Des mois plus tard, Mário Pedrosa s'enfuit en exil à l'étranger avec la menace d'emprisonnement de la dictature de l'Estado Novo Vargas. Des décennies plus tard, en 1966, il publie le livre L'option brésilienne reprendre et recentrer les forces dans la lutte contre la nouvelle dictature qui montait dans le pays. Si le monde est différent aujourd'hui et que nous ne sommes plus dans les années 1930, le capitalisme continue de frapper et de menacer les possibilités de l'humanité de surmonter les crises sanitaires et économiques actuelles, mettant en échec la démocratie brésilienne déjà fragile elle-même. Mário Pedrosa a laissé un héritage historique qui n'a pas perdu de sa pertinence. La défaite des forces autoritaires et de leurs petites bandes fascistes financées par les grands propriétaires terriens dépend d'abord de l'unité et de la mobilisation des organisations ouvrières.

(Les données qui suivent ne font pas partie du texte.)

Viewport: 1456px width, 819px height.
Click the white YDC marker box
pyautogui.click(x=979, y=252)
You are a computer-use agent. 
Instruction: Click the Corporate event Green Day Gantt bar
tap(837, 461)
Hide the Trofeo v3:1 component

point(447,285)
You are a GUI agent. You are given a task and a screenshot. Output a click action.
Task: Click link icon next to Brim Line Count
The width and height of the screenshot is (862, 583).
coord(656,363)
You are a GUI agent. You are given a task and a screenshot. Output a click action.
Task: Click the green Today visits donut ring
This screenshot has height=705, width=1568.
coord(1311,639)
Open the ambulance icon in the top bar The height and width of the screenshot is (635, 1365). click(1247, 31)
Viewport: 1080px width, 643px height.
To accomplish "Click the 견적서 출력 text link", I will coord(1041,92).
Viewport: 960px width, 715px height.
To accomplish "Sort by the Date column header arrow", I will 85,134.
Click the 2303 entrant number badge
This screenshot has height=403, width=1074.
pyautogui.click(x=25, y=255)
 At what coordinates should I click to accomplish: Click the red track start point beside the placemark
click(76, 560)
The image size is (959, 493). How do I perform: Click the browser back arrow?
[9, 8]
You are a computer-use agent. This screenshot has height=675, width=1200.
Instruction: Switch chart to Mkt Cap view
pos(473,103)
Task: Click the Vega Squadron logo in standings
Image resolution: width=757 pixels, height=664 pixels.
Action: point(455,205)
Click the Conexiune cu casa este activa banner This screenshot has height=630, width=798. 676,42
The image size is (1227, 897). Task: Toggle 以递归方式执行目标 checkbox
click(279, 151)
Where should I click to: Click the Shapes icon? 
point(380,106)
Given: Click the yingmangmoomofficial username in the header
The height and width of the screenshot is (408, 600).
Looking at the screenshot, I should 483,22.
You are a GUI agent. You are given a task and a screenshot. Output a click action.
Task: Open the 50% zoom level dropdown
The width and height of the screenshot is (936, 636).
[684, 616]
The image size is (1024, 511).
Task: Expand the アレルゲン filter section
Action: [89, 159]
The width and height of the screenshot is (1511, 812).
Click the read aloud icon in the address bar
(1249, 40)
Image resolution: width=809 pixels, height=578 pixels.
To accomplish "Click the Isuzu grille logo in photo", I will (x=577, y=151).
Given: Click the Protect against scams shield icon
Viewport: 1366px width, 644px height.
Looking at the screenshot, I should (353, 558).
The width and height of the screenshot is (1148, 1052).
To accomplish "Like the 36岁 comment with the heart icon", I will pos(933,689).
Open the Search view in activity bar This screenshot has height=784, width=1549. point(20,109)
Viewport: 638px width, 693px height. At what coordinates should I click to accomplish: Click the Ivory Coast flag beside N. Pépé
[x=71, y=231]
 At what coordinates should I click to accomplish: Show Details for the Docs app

*Everaldo de Oliveira Andrade est professeur d'histoire contemporaine à la FFLCH-USP.

Références

Des bisous, Fulvio. Le troupeau de poulets verts, São Paulo : Veneta, 2014.

Abramo, Fulvio et Karepovs, Dainis (eds.). A contre-courant de l'histoire, São Paulo : Sundermann, 2015.

Andrade, Everaldo de Oliveira. Mário Pedrosa, dans : Pericás, Luiz et Secco, Lincoln. Interprètes du Brésil : classiques, rebelles et renégats, São Paulo : Boitempo, 2014.

Karepovs, Dainis. Pas de politique mariô, Mário Pedrosa et la politique, São Paulo : Atelier, 2017.

Pedrosa, Mario. L'option brésilienne, Rio de Janeiro : Civilisation brésilienne, 1966.

Trotsky, Léon. Révolution et contre-révolution en Allemagne, São Paulo : Sciences humaines, 1979.

Documents: Collection de journaux O Homem Livre, mai 1933 à février 1934. La collection complète est disponible sur la page CEMAP/CEDEM de l'Unesp.

notes

[I] Ô Homem Livre, 13, 1933.

[Ii]  Ô Homem Livre, 17, 1933.

[Iii] Dainis Karepovs, Pas de Politique Mariô, P 62.

[Iv]  Ô Homem Livre, 22, 1934. Également cité dans D. Karepovs, Pas de Politique Mariô, P 61.

[V]Mário Pedrosa, « La situation nationale, thèses approuvées par le Comité central provisoire du Parti ouvrier léniniste en juin 1937 », dans : Abramo, F. E Karepovs, A contre-courant de l'histoire, P 323.